You really are the scumbag I always knew you were.
stt1, shame on you that you feel the need to spout your rhetoric when funeral homes are over flowing with peoples loved ones, families not being allowed to pay their respect in vey difficult times.
You really are the scumbag I always new you were, vile individual.
Havealot,
The results include contributions from several operations which were closed. Those discontinued operations will not be contributing this year so loss of revenue and cash...
How much did they contribute to the bottom line??
Lots of unknowns...
The fact remains that they massively missed their expectations set a year ago.
I expect they will miss this year's as well...
Underlying figures much better than you imply stt.
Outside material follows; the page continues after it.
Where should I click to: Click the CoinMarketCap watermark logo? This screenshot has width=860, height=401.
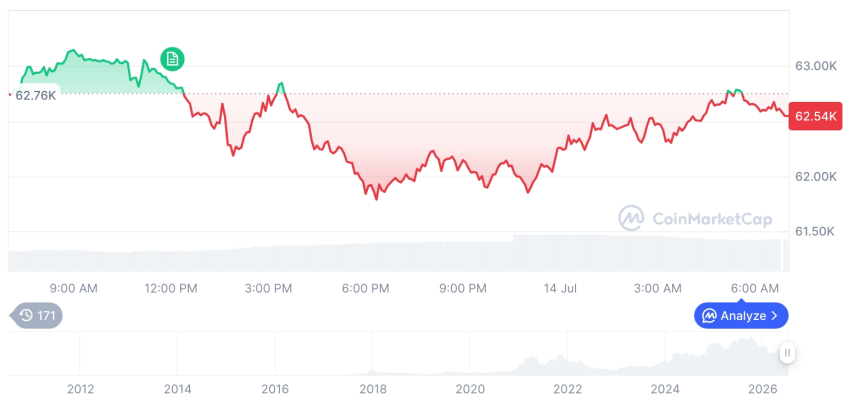[x=695, y=218]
Exceptional one off share based payment cost, impairment and 'right of use' depreciation. Take these out and you are looking at underlying pretax of around £32m and adj EBITDA of £47m. This cannot be bad p/e of 7 !
Eddie,
"What happened to all the Doom & Gloom you were predicting pre- results today ?
Looks more like a MASSIVE U turn to me."
Not at all, the results are dire, massively down from their expectations a year ago...
AS EXPECTED...
Read the Finncap report from Apr 2nd and compare the actuals announced today...
Profit from operations significantly lower at $3.2m compared to $26.6m for fy2018 - a massive 88% drop!!!
Rhtm sp a year ago when they merged was 169p, after today's rise, the rthm sp eq is 115p... still massively lower than a year ago..
The sp dropped due to negative company newsflow...
In other words It's nice to have an investment decision proven right so conclusively BY EVENTS.
Stt1-
How many shares did you buy today?
What happened to all the Doom & Gloom you were predicting pre- results today ?
Anything change your mind all of a sudden ?
Looks more like a MASSIVE U turn to me.